TASK DIRECTIONS: When a line below contains the string "agent", show that line.

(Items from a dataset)
- - - - - - -

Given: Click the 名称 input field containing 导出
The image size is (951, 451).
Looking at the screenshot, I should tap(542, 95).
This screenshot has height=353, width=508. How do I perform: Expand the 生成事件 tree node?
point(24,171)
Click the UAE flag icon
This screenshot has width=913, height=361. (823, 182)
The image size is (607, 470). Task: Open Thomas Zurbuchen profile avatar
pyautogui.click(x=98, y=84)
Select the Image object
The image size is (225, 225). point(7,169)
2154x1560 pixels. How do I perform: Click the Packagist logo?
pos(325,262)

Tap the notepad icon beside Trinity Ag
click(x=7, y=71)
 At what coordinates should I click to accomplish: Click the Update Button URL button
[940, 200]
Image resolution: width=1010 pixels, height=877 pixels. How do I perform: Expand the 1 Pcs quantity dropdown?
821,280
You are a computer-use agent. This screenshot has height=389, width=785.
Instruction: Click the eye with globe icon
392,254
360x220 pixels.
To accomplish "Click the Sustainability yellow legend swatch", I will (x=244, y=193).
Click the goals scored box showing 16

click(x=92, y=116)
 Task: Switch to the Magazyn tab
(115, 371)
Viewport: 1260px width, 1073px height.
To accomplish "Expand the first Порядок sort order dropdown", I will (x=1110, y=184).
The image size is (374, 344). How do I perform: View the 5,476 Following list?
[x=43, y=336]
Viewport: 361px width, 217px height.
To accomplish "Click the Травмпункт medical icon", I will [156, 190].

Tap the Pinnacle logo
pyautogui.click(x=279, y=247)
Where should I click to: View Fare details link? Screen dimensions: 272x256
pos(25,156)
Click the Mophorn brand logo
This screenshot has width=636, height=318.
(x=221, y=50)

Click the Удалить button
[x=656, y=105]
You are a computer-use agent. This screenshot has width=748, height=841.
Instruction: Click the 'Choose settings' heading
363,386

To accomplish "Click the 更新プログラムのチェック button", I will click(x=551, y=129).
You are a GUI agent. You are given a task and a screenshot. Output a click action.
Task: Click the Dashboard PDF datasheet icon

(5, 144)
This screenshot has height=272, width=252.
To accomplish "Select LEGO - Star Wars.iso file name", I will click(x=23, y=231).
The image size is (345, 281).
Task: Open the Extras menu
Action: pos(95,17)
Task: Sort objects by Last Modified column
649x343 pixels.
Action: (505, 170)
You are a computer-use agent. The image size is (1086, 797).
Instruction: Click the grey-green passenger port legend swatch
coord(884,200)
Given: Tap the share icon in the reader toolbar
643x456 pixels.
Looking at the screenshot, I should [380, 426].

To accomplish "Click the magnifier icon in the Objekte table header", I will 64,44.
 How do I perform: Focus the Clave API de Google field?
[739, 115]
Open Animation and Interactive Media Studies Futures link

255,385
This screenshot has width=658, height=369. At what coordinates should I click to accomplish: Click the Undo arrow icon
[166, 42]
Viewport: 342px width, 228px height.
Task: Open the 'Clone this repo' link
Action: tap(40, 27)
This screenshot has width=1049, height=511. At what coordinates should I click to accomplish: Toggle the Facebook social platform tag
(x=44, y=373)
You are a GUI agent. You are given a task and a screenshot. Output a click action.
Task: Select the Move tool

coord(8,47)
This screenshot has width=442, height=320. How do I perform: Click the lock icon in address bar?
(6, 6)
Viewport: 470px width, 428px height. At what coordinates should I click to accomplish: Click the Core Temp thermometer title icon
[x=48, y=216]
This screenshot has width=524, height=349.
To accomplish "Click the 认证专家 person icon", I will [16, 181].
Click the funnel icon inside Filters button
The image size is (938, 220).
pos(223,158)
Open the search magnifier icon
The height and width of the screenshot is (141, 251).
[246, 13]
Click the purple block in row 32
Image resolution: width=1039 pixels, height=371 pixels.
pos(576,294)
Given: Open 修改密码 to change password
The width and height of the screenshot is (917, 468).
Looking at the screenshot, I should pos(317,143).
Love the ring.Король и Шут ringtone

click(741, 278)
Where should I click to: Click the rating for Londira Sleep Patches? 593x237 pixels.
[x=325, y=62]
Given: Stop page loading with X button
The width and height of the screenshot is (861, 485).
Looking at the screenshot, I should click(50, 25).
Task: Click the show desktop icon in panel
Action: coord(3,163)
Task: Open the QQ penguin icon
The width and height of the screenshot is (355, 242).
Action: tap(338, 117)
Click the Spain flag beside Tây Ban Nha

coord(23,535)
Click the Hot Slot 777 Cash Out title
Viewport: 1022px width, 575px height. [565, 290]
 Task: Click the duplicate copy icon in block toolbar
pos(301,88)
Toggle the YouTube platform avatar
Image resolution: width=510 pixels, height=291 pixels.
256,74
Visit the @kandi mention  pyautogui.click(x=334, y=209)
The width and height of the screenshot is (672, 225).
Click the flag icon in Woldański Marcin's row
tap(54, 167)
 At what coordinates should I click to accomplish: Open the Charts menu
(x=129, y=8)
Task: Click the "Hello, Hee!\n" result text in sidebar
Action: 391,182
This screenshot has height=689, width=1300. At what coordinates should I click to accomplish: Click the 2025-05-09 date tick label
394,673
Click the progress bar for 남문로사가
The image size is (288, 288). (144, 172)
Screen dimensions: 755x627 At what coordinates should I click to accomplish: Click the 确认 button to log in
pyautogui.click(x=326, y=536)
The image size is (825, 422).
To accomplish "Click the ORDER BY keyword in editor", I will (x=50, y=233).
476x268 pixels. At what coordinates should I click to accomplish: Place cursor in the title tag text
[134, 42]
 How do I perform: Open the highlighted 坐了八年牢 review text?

- - - - - - -

TASK SOLUTION:
You are a computer-use agent. This screenshot has height=389, width=785.
You are a computer-use agent. This screenshot has width=748, height=841.
You are a GUI agent. You are given a task and a screenshot. Output a click action.
You are a computer-use agent. The image size is (1086, 797).
You are a GUI agent. You are given a task and a screenshot. Output a click action.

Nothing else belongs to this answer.